The defense community spent the entire post-cold-war period scanning the strategic horizon, desperately searching for the fabled “near-peer competitor” that would someday replace our late beloved foe, the Soviet Union. About eight years ago, most defense strategists fell in love with China, convincing themselves that here was an enemy worth plotting against. Since then, the great bureaucratic push to “transform” the U. S. military into the high-tech warrior force of tomorrow has focused almost exclusively on that conflict model—basically China’s invasion of Taiwan in 2020.
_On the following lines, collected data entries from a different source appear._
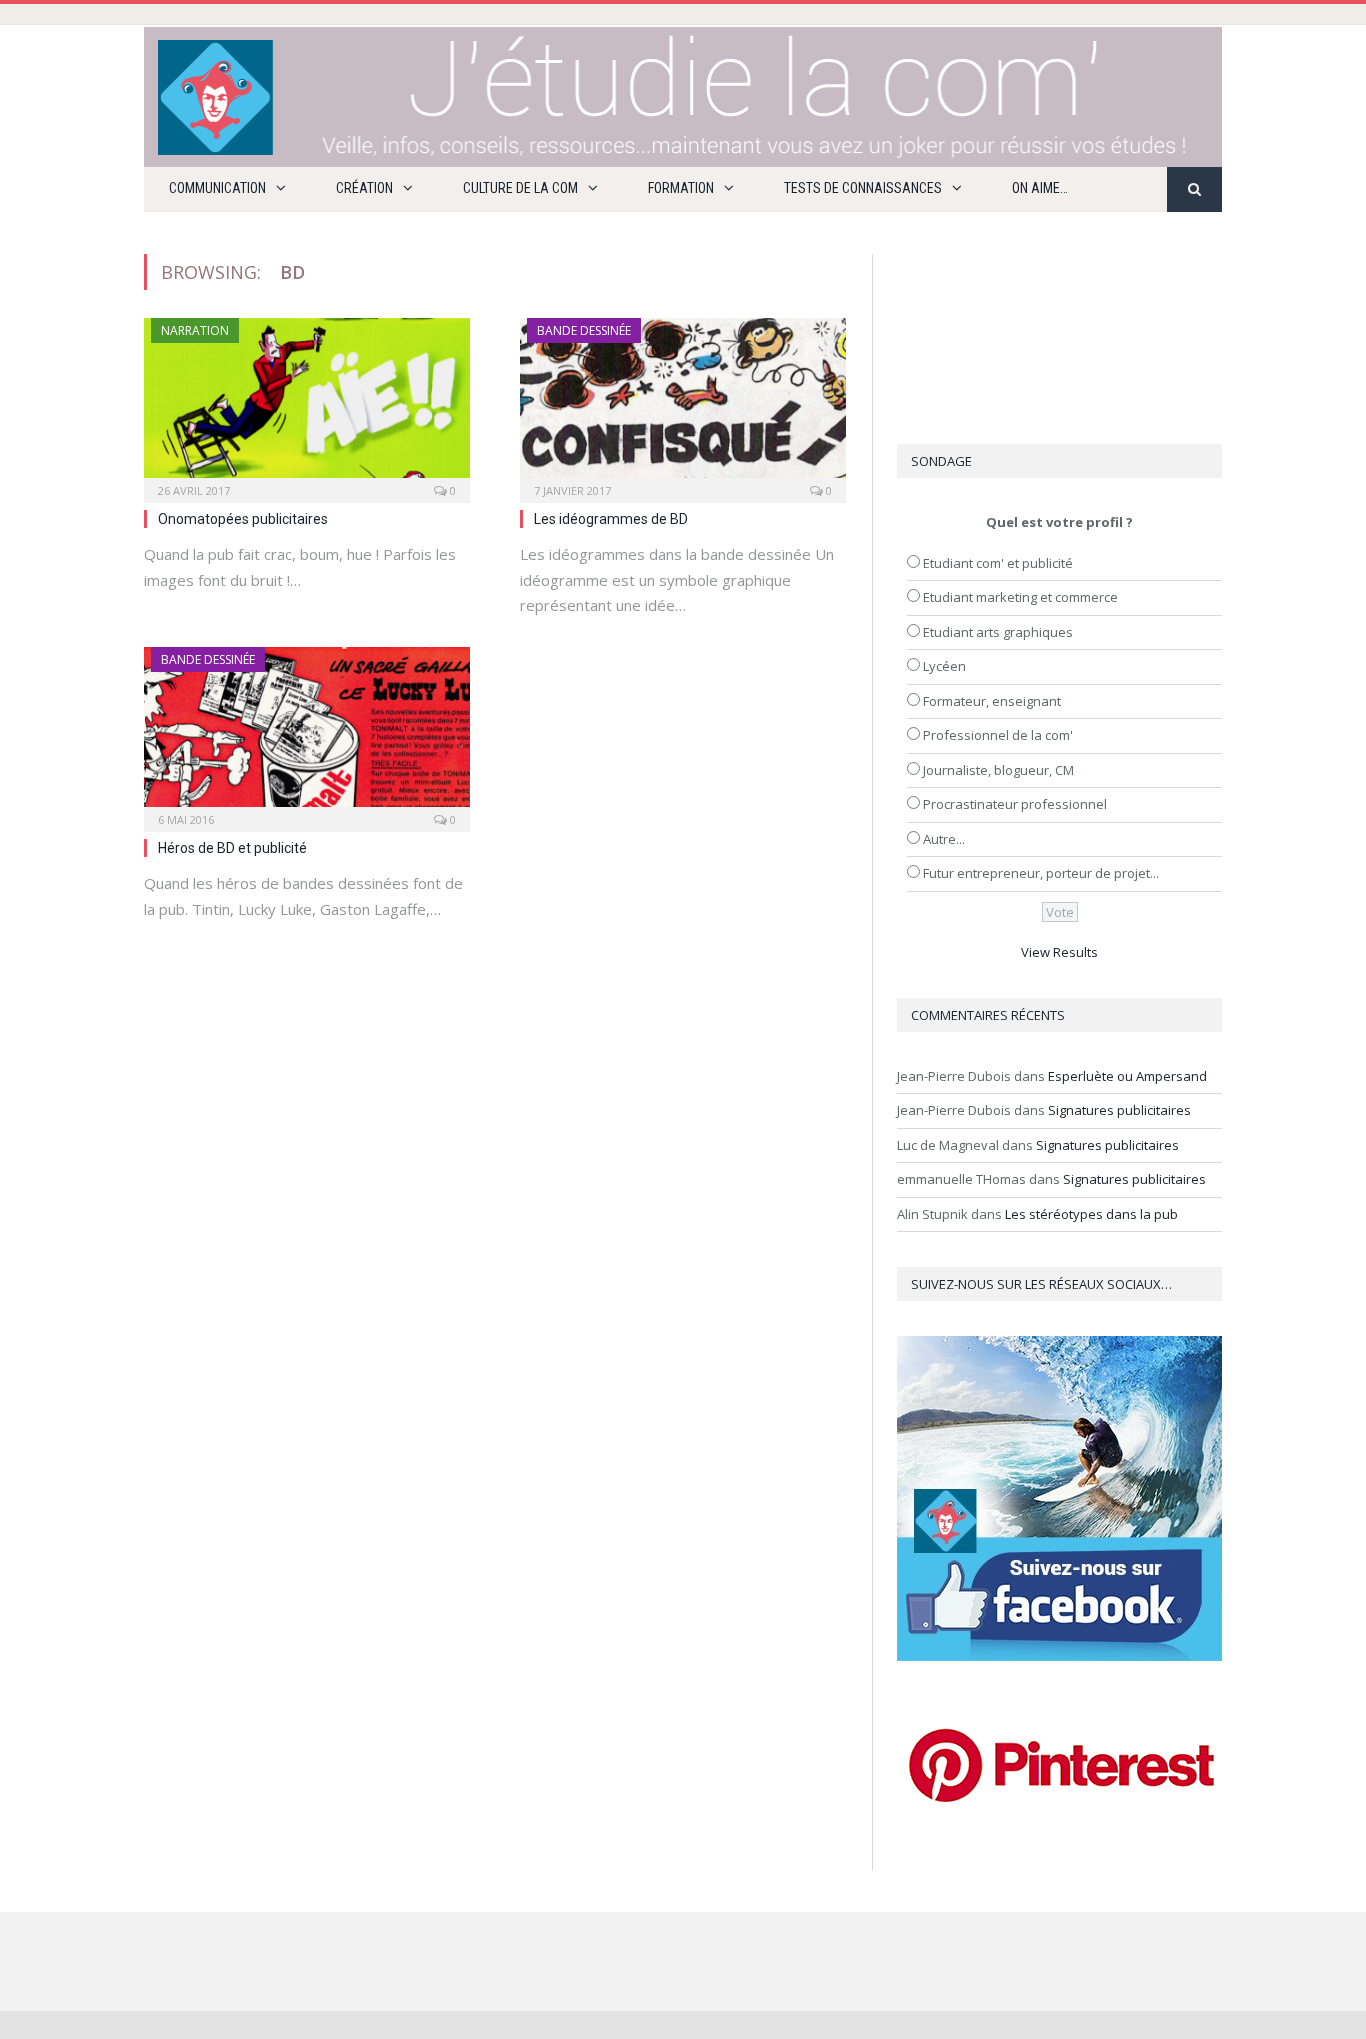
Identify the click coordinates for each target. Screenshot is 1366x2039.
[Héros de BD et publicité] (307, 733)
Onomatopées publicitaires (243, 519)
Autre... (944, 839)
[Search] (1194, 189)
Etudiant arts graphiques (998, 632)
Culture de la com (520, 188)
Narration (195, 330)
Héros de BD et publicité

It was a beautiful dream, one easily sold to a Congress whose only interest in national-security planning is “Will you build it in my district?” It also corresponded to the Bush administration’s view of the world prior to 9/11, which focused exclusively on great powers while expressing disdain for the Clinton administration’s feeble attempts at nation-building in Third World wastelands. Frankly, it made everyone in Washington happy, because casting China as the future enemy provided the national-security establishment with a familiar villain: big, bad, and communist.
Naturally, the defense and intelligence communities reshaped themselves for this “new” challenge. We hired China experts by the barrelful and scripted all our war games to feature a large, unnamed Asian land power with an unhealthy interest in a small island nation off its coast. You want to know why we don’t have a clue about what goes on inside the Gap? Because our military strategists spent a decade dreaming of an opponent that would not arise, for a war that no longer existed. We’re the drunk looking for his lost car keys under the streetlamp instead of near his car a block away, because “the light’s better over here.”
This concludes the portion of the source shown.